History shows that technology has had the most significant impact on society. Throughout the ages, technology has grown and changed its scope. Additive manufacturing or 3D printing is considered to possess the possibility to be the next big thing in manufacturing. As 3D printing technology has matured, new materials and procedures have opened up new avenues for innovation, and the Internet has played an essential role in connecting it all.

Additive 3D printing is a technology that layers objects down to the sub-millimeter level. This distinguishes it from all other conventional manufacturing processes in complexity and technical sophistication. Three-dimensional printing consists of three primary phases: modeling, printing, and finishing (Darmawan & Sheu, 2021). 3D printing can manufacture a vast range of intricate items using different materials. Typically, a 3D digital representation of the product is required first, and then different types of Computer-Aided Design technologies are employed to create a realistic three-dimensional structure. According to Atkinson (2019), an inquiry into the usage of 3D printing technology could (1) improve the efficiency of Maintenance Repair and Operation in carrying out aircraft maintenance activities, (2) investigate issues arising due to the use of printed parts and (3) assess the responsibilities of the Original Equipment Manufacturers (OEM), Maintenance Repair and Operation (MRO), and aviation authorities in ensuring the successful adoption of 3D printing technology in aviation maintenance.

Survey

An online questionnaire was developed, and a survey was conducted to gather the thoughts of aviation personnel on the influence of 3D printing on aircraft maintenance. The questionnaire consisted of a few questions, as shown in the appendices section, to acquire a comprehensive overview of the situation of AM in the airline sector from their perspectives.

Findings and Results

According to the results from the questionnaire, the respondents were as follows; 48% came from MRO, 26% worked for airlines, 13% came from OEM, and 8% came from distributors in the aviation business. However, the participants knowledge of AM was as high as their degree of experience and expectations. According to in-house statistics, the company does not have any immediate plans to use the technology, either because it is not currently on its agenda or it is not appropriate in its context. As a result, a more in-depth evaluation of the status of each aviation industry was conducted. Only half of the OEMs employ AM in their companies, whereas the other half do not employ or even think of employing additive manufacturing as part of their strategy. Many MROs and aircraft manufacturers either use or intend to employ AM.

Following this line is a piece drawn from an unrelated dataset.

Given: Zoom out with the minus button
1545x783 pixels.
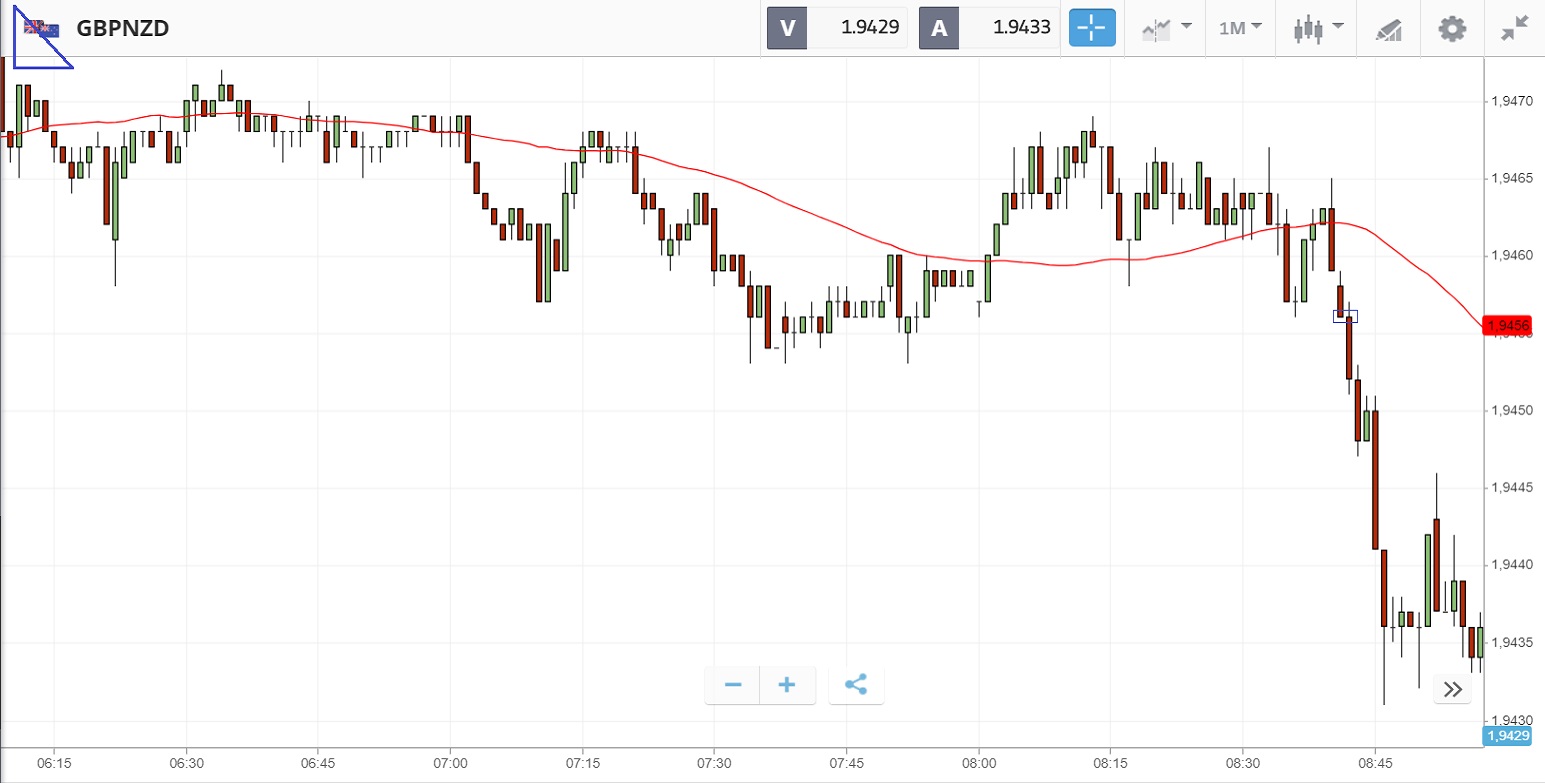Looking at the screenshot, I should tap(733, 685).
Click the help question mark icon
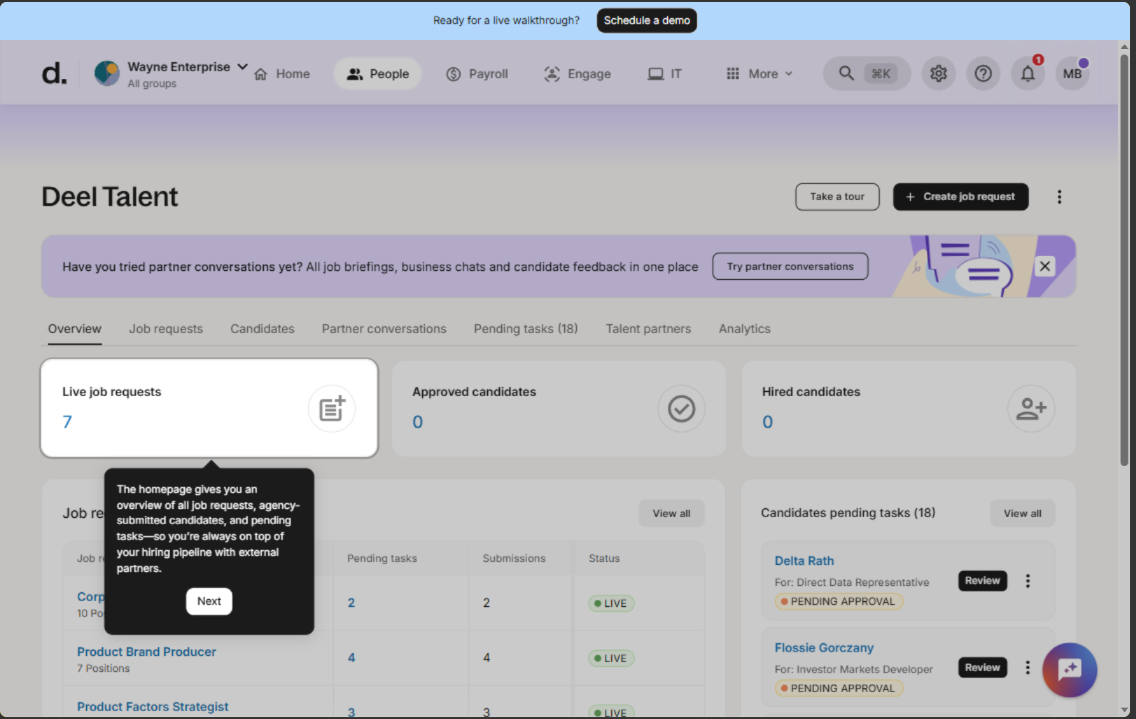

75% of the respondents believed that AM would be more advantageous than the few individuals who expressed a neutral or unfavorable view from the survey. OEMs and suppliers advocated for more AM repairs and tools, while MROs and airlines advocated for better 3D printing production capabilities. Participants had various perspectives on assessing the problems faced by the deployment of AM in aviation maintenance. Among the challenges were the issue of increased manufacturing costs, the design approach, machine usage obstacles, and, lastly, the quality and production process.

Participants in the poll came from around the globe and represented almost every aspect of the aviation business. Familiarity with AM varies with experience, demonstrating that it is not well-known in the aviation sector. MRO participants are not entirely conversant with AMs benefit in aiding repairs and tooling and feel AM is more beneficial for producing components (Cardea et al., 2020). Findings from an online poll show that several obstacles will be overcome before 3D printing can be used in airplane maintenance.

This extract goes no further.